To calculate how much Americans spend in labor hours on compliance each year, the company pulled data from an OMB database that legally requires federal agencies to estimate how long it takes to complete each compliance form. To calculate associated costs, Postal cross-referenced these hour estimates with BLS wage data, specifically the average hourly and weekly earnings for all private-sector employees. Multiply the OMB’s estimated hours by these fully loaded labor costs, add the OMB’s own out-of-pocket expense projections for software, contractors, and external accountants, and you get the total compliance price tag.
2026 update: Mailing tax returns now carries higher deadline risk
The physical component of tax compliance is easy to overlook in an era where almost everything is digital. But Clarke notes that critical IRS and federal agency notices are still sent via postal mail, and there is a new complication this year. Starting in 2026, the USPS will no longer guarantee same-day postmarks for mailed tax returns, meaning taxpayers who wait until April 15 to drop their filing envelope in a mailbox run the risk that the IRS will consider their return late.
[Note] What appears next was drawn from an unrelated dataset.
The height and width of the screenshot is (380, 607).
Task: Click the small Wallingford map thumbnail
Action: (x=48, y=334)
“When those documents are delayed, overlooked, or misunderstood, people lose significant time and money trying to fix the resulting issues,” Clarke said. There is a simple solution: bringing the system into the 21st century.
“Our business should not have to exist. Every part of this process should be fully digitized. Every business should have one single unique identifier for all interactions with the government, and all information should be accessible through that system, processed seamlessly and electronically, so people don’t have to worry about issues like whether their Department of Labor form ever arrived.”
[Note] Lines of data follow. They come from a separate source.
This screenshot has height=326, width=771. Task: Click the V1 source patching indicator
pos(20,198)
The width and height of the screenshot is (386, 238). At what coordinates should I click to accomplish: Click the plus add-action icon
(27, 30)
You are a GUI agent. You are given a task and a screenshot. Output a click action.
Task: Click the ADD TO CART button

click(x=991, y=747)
The complexity of the American tax system is not an accident. Companies like Intuit and H&R Block — whose business models rely on that 126-page instruction document staying as confusing and hard to navigate as it currently is — have spent millions lobbying against the IRS’s Direct File program, the agency’s initiative to let taxpayers file their returns directly for free. Since 2006, Intuit has spent $25.6 million and H&R Block has spent $9.6 million on lobbying efforts. The Direct File program was effectively shut down last year.
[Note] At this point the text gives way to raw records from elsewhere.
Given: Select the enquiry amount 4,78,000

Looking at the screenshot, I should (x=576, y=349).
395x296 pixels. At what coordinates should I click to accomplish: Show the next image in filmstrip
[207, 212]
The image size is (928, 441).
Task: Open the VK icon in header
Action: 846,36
This is not to say that Clarke or Postal opposes taxes: “taxes are good,” he said, adding that people should pay their fair share for the public goods they use. Instead, he says the current system is intentionally designed around unnecessary friction, friction that is profitable for a small group of companies and costly for everyone else.
“The government already has all the required information, thanks to the reporting rules for payroll providers,” he said. “It should be able to tell me exactly how much I owe. It should not be my responsibility to calculate that number on my own using a range of different sources, and risk fines if I get it wrong.”
But that is not the system we currently have. Instead, 169 million Americans will spend an average of 12 hours this spring doing calculations that the government could theoretically complete for them — and pay an average of $864 in combined time and expenses for the privilege of doing so.
“At a national scale, these 11.6 billion hours represent an enormous opportunity cost for the economy,” Clarke said. “That is time taken away from growing businesses, serving customers, or doing other productive work. Until compliance requirements are simplified, the biggest improvements will come from reducing friction: making it easier for people to know what they need to do, when they need to do it, and what actually matters.”
You will have to file your taxes no matter what — the only question is how many hours you will spend on the process, and how much it will end up costing you.